─── Extrait de page ───
1965

Dans l'Espagne du XVIIIe siècle, durant les guerres napoléoniennes, un officier français découvre un manuscrit. Il est tellement fasciné par les gravures, une potence et surtout deux jeunes femmes lascives, qu'il ne voit pas approcher un groupe d'ennemis espagnols. L'officier qui les commande est tout aussi fasciné par les gravures. Mieux même, il découvre que le mansucrit parle de son grand-père, le comte d'Olavidez.

Celui-ci n'est encore que le jeune Alfonse Van Worden. Il traverse la sierra Morena entre l'Andalousie et La Manche. Le roi Philippe V l'a nommé capitaine des gardes wallonnes et il doit rejoindre Madrid au plus vite. Il dédaigne les mises en garde de ses deux serviteurs au sujet des bandits et fantômes qui hantent cette région et décide de prendre au plus court entre le puits des deux chênes verts et l'auberge la Venta Quemada. Aux chênes verts, il fait tomber le seau du puits et s'aperçoit que non seulement Moschito, qui avait déjà fuit, mais son second serviteur qu'il vient de quitter, sont pendus sur une potence sous laquelle s'accumulent crânes et serpents. C'est donc seul qu'il rejoint la Venta Quemada. Il se précipite sur une amphore dont il boit le contenu avant de somnoler. Il est réveillé par une servante noire qui lui indique que deux étrangères souhaitent l'inviter à diner. Elle le conduit alors dans un somptueux palais islamique caché au creux de la caverne. Là, deux sœurs, les princesses Emina et Zibelda de Tunis qui n'ont jamais connu d'hommes l'appellent leur cousin et s'offrent à lui. Elles ne pourront l'épouser que s'il devient musulman.
─── Données enregistrées ───
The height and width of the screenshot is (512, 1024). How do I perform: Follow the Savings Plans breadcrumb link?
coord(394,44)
───
─── Données enregistrées ───
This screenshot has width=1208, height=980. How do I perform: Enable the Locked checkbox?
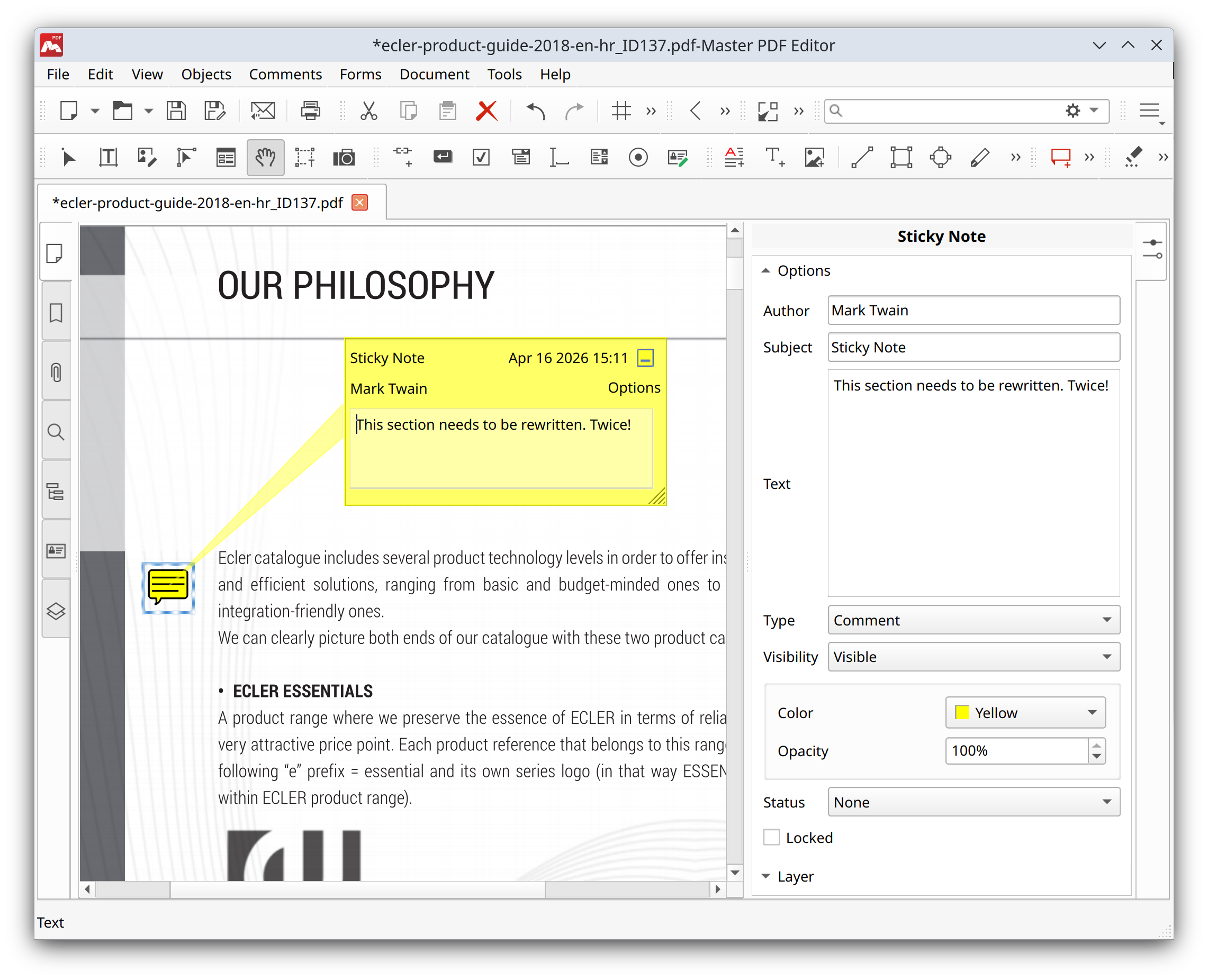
───
### Exercices écrits
1: Indiquez si chaque affirmation concorde avec l'extrait, en répondant par oui ou par non et en citant mot pour mot les termes de l'extrait qui permettent de trancher.
(a) Le roi Philippe V a nommé Alfonse Van Worden capitaine des gardes wallonnes.
(b) Alfonse suit les conseils de prudence de ses deux serviteurs.
(c) Les deux princesses peuvent épouser Alfonse sans condition.
2: Recopiez à l'identique le passage de l'extrait qui va de « Dans l'Espagne du » à « le comte d'Olavidez. ».

### Corrigé
1:
(a) Oui : « Le roi Philippe V l'a nommé capitaine des gardes wallonnes ».
(b) Non : « Il dédaigne les mises en garde de ses deux serviteurs ».
(c) Non : « Elles ne pourront l'épouser que s'il devient musulman ».

2:
Dans l'Espagne du XVIIIe siècle, durant les guerres napoléoniennes, un officier français découvre un manuscrit. Il est tellement fasciné par les gravures, une potence et surtout deux jeunes femmes lascives, qu'il ne voit pas approcher un groupe d'ennemis espagnols. L'officier qui les commande est tout aussi fasciné par les gravures. Mieux même, il découvre que le mansucrit parle de son grand-père, le comte d'Olavidez.